### SET OF TASKS
A. From the directory-structure passage, reproduce everything from "So the dialogue" down to "the same file.".
B. In the directory-structure passage, what do the names of the files in the widget\_definition directory match?

### EXCERPTED PASSAGE
So the dialogue is the sugar between the WML window and an interactive dialogue
shown in the game.
\section{Directory structure}
This section describes the directories available. Instead of listing them in
alphabetic order, I list them in an order that makes explaining them more natural.
\begin{description}
\item[src/gui] The general source code directory with all parts used for the gui.
\begin{description}
\item[dialogs] This directory contains all dialogues used in Wesnoth, in
general every file contains one dialogue, the name of the file being the
logical name of what the dialogue does. Some dialogues have a helper
dialogue, which is sometimes embedded in the same file.
\item[widgets] This directory contains all widgets used in the library. Every
file contains one widget. Also base classes or concepts of widgets are
stored in this directory. During the development it also accumulated some
helper files, which don't fit in the aforementioned descriptions - this led
to the creation of the auxiliary directory. Some files haven't been moved to
this new directory yet.
\item[auxiliary] This directory contains auxiliary classes. Some helper
parts became so large that they got their own subdirectory.
\begin{description}
\item[event] Contains all event handling code, the translation from SDL events
to the internal events and their dispatching.
\item[widget\_definition] Contains the code to serialize the WML to an internal
data structure, needed to define that kind of widget. The names of the files
match the widget names. (Most files are rather small, but I prefer small
single tasked files over huge files controlling a lot of code\footnote{Some
might remember I started with a single file, which did exactly that, but the
file got too large to maintain efficiently.}.

### INFORMATION GIVEN
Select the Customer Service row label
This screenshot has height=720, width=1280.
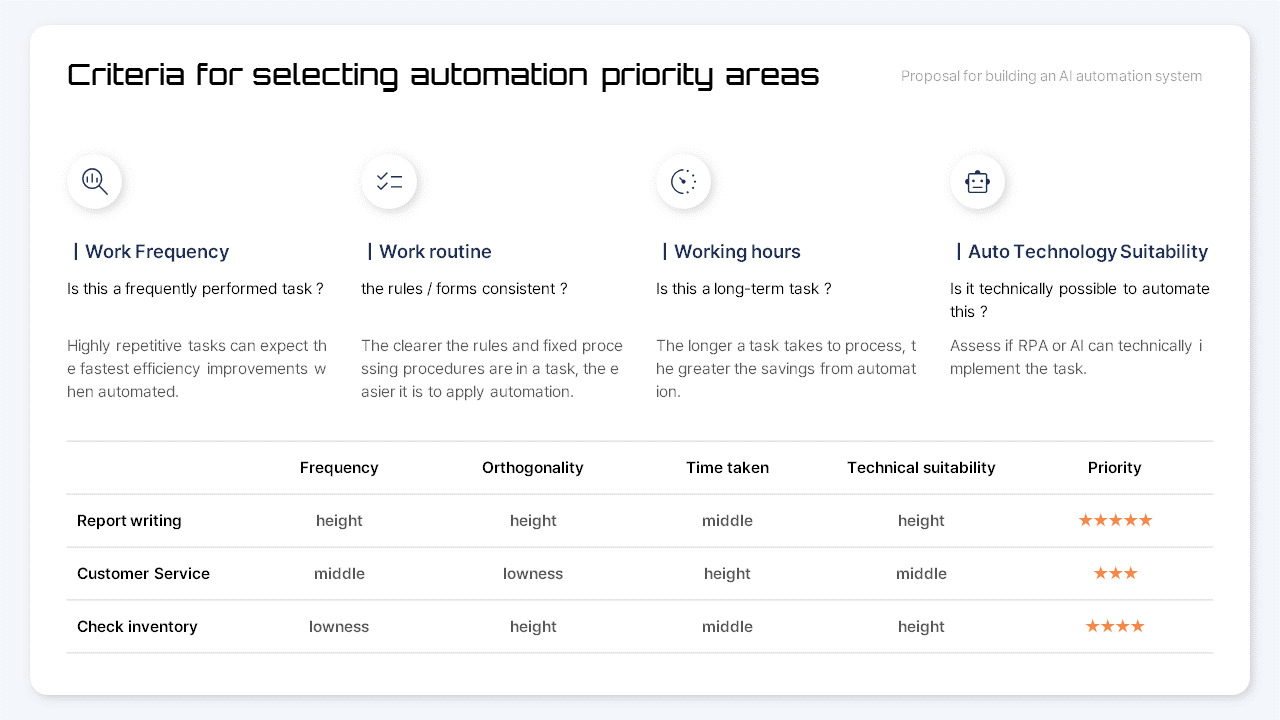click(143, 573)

---

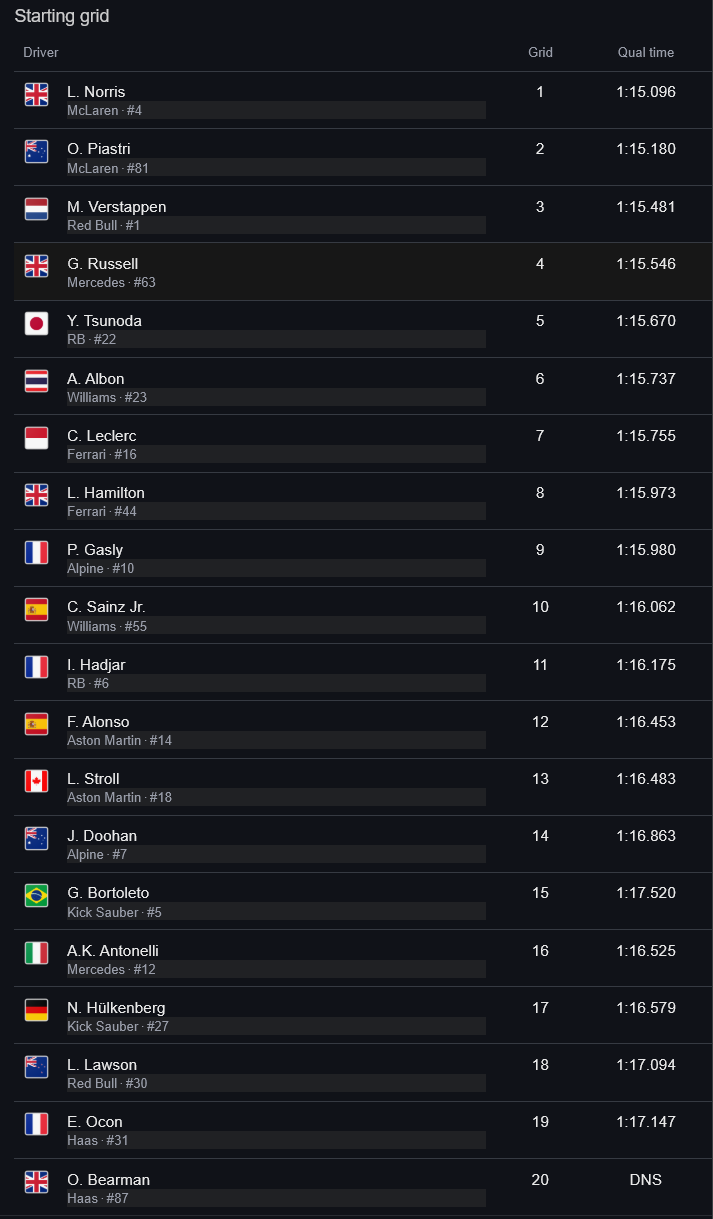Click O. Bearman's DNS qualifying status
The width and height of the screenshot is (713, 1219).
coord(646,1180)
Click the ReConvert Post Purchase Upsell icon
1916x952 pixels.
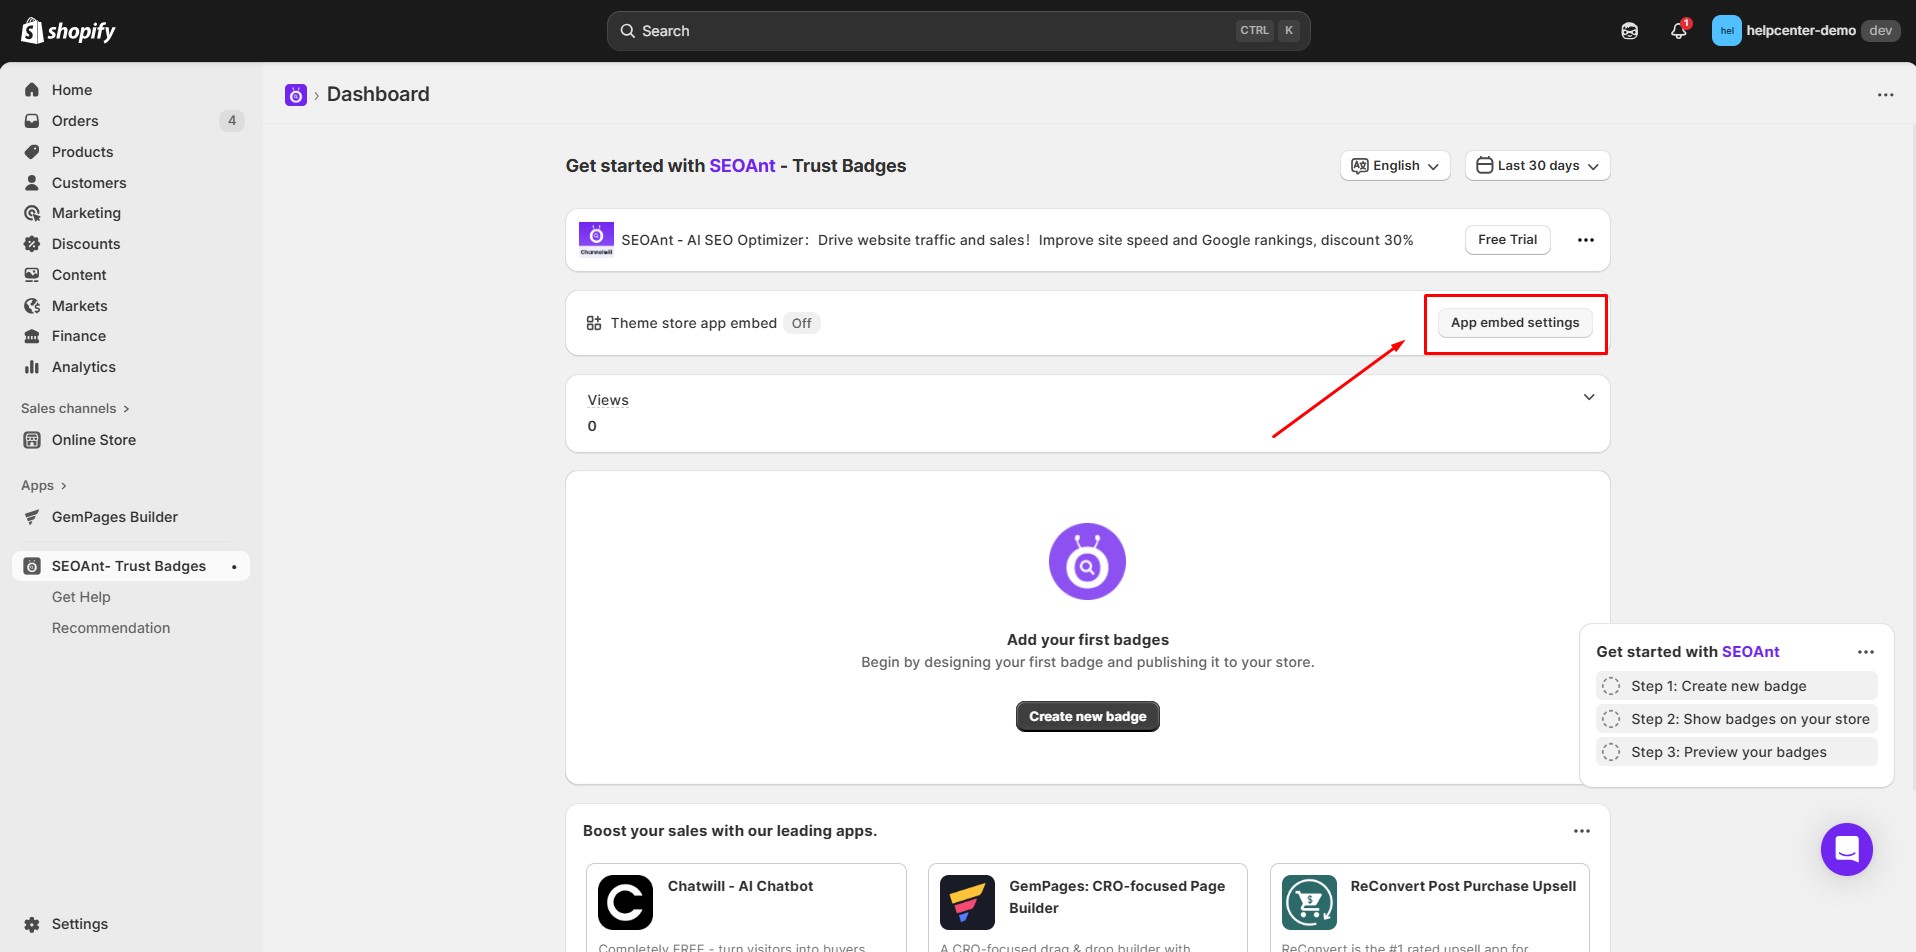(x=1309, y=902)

### COMPLETE ANSWERS
A.
So the dialogue is the sugar between the WML window and an interactive dialogue
shown in the game.
\section{Directory structure}
This section describes the directories available. Instead of listing them in
alphabetic order, I list them in an order that makes explaining them more natural.
\begin{description}
\item[src/gui] The general source code directory with all parts used for the gui.
\begin{description}
\item[dialogs] This directory contains all dialogues used in Wesnoth, in
general every file contains one dialogue, the name of the file being the
logical name of what the dialogue does. Some dialogues have a helper
dialogue, which is sometimes embedded in the same file.

B. The widget names.